The Gift Of Writer’s Block
- Posted by Essays Blog in Essays Blog |
- September 2nd, 2009 |
- Comments
Anyone who writes knows this scenario at one time or another: You have something to have, great ideas to express. So, you go to the page only to find your mind has gone as blank as the artifact or check before you. Paralyzed, you compose not a morpheme. Someplace in the synapses of your imagination, you know thither lives a fully formed novel, or account, or play, or even one single poem, but you cannot magnify it enough to accompany the individual words. So you leave it for another day…until your modality is clearer, until inspiration strikes and reveals all 350 pages of matter, all 36 lines of poetry. Until the writer’s block is gone.
Sometimes inspiration does achieve from out of the blue, and words pour down like rain. Ideas compound, fingers fly and Voila! You’ve created a masterpiece…or at least a pretty good piece of activity.
But much strikes of inspiration are not, for most of us, the norm. Writing takes commitment, and good writing takes practice.
Allay, what about writer’s block?
Even when your diligent with your practice, even when you surface day after day, you’re not immune from block, from finding yourself without cardinal words that make any meaning. What so?
First, shift your perspective on what writer’s block is. It’s easy to panic, to believe it means you’ll never compose again, that you have no real endowment or that you have nothing worthwhile to have. But none of these is near the actuality.
Writer’s block is not the lack of ability or worthiness as a writer…it is, instead, a descriptor revealing one of cardinal things:
• Thither is a actuality you are not yet ready to tell
• Thither is something more that needs to be learned or experienced before the ideas can be fully crystallized
When you compose you cannot help but come up against and adjoin upon your own inner tender symptom and the edges of your comfort zones. To compose deeply you must delve inside of and push against these, exercise, questioning and perception more and more clearly. The truths you tell yourself are the markers that guide you finished. When you come to a place you are not yet ready to go, to words you are not yet ready to have or to something that is not yet in focus…you get cragfast. Willingness to face the wall, to approach it with patience, compassion, belief and honesty, is the artifact finished it. Thither is no artifact around it. Your blocks are gifts that push you to grow, to break finished the hard places to reach fertile ground.
Let me apportion an example to explain. When I was writing my novel, I found myself going in circles around a primary relationship in the story…one between the main character and her mentor/educator. I would talk about the educator, but I couldn’t dive into the center of her role in the novel, most specifically I couldn’t find ANY words to put in her mouth. As long as she didn’t communicate, I was okay. But that was a problem. Thither came a point when I could no longer keep her mute.
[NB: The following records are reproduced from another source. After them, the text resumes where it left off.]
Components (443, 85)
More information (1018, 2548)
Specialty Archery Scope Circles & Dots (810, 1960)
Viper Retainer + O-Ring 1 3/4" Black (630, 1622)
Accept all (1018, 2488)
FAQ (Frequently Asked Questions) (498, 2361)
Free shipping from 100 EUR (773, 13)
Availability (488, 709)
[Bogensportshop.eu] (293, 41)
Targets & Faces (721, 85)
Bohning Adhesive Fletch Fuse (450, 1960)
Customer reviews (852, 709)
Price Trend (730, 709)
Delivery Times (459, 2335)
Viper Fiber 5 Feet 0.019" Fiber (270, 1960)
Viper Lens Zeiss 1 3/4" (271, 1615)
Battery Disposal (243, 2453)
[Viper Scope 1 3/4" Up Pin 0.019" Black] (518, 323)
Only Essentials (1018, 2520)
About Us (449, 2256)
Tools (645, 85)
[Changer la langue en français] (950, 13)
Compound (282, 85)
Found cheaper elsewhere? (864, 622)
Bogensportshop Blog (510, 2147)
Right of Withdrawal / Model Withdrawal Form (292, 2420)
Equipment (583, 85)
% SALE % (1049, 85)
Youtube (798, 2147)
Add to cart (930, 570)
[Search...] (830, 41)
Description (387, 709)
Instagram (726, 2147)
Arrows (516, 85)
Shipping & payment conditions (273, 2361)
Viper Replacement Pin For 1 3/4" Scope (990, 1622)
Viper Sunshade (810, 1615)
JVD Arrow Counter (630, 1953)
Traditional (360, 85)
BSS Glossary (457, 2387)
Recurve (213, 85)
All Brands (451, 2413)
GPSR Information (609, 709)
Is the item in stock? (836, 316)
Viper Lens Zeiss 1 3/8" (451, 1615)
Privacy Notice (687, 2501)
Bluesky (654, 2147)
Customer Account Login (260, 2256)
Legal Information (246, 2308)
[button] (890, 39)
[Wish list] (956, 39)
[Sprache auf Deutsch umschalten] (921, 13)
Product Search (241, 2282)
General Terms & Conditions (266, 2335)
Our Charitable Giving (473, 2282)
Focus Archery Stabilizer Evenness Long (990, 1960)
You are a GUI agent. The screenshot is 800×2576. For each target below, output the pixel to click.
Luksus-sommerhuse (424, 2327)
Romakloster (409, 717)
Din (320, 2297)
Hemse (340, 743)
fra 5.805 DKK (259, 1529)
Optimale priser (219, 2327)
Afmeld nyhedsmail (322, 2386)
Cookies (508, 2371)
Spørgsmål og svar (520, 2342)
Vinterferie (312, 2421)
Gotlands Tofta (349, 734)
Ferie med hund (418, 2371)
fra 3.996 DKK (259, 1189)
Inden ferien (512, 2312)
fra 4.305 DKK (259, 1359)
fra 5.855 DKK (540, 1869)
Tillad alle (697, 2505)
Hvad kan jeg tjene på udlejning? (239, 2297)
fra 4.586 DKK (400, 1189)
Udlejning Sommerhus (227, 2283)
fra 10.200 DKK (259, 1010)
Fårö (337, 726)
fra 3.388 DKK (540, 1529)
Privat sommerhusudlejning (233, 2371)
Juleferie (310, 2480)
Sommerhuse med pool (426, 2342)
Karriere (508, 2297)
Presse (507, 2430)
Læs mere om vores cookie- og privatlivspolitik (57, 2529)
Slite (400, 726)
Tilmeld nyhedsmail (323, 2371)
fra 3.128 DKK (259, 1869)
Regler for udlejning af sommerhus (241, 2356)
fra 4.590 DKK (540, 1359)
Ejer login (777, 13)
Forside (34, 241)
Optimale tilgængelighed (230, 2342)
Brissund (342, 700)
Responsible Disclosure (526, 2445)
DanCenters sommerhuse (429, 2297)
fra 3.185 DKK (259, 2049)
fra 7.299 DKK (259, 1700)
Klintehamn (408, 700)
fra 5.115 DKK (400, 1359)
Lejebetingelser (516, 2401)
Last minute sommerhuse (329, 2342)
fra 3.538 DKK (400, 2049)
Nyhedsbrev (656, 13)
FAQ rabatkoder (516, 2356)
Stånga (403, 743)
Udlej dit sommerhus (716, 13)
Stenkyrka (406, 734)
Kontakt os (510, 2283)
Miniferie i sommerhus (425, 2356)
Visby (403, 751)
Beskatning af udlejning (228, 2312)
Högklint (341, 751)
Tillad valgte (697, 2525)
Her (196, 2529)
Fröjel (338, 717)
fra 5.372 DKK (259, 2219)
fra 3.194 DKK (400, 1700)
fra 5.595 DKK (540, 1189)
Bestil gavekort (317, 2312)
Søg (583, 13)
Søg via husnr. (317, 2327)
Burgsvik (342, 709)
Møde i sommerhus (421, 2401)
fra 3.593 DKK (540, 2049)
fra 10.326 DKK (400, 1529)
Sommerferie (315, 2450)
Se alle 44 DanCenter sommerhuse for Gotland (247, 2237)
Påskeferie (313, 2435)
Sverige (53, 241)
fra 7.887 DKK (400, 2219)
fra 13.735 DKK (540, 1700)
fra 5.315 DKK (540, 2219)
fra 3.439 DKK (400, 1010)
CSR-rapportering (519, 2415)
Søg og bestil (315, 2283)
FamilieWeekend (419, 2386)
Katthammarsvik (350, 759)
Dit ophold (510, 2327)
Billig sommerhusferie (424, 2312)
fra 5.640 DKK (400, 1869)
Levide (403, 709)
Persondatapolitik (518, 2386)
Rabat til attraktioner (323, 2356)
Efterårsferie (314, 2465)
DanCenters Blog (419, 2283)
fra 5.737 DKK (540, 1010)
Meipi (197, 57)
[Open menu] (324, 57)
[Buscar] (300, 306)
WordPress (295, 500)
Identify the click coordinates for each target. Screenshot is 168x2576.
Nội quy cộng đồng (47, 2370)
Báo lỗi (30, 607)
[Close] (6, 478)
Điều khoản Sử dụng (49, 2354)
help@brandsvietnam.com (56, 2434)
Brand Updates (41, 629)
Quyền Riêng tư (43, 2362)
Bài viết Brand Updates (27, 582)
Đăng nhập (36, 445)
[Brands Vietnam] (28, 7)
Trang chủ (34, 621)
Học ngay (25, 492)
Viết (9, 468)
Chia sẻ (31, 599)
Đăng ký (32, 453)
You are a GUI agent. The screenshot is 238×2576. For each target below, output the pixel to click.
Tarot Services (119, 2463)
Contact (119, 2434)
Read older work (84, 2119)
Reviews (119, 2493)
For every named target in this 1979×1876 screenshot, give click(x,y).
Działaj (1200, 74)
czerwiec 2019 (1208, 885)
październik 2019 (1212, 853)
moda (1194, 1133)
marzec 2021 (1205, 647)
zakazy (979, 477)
She had to communicate. But every time I proved, I ended up motion in front of the check, hands poised and my insides twisty in frustration.
Finally, I decided to get up and move. I went for a walk, and as my limbs fell into rhythm my mind fell into the account. The dialogue played out in my head. Away from the computer, I could have a conversation with the characters; I could get inside them and hear what they craved to have.
On that walk it occurred to me that I had been ineffective to claim the expression of the mentor before so because I had not been able to claim her inside my own being. Whenever the account demanded she communicate, I would feel the panic of putting on paper what was being common as wisdom. Who was I to have much things? Who was I to be the expression of wisdom? But just realizing what was “blocking” me, what I needed to learn, freed me. And along the artifact I opened doorways to my own growth.
When feeling “blocked” accept a walk. Let your body move and your mind ease and flow. Ask yourself what you might fear in the activity you are doing…what actuality you are not yet ready to claim or tell. And know that we cannot always control the readiness of things. Time teaches us and directs our apprehension, and our apprehension directs the depth and breadth of our writing. Be patient with yourself. And keep writing.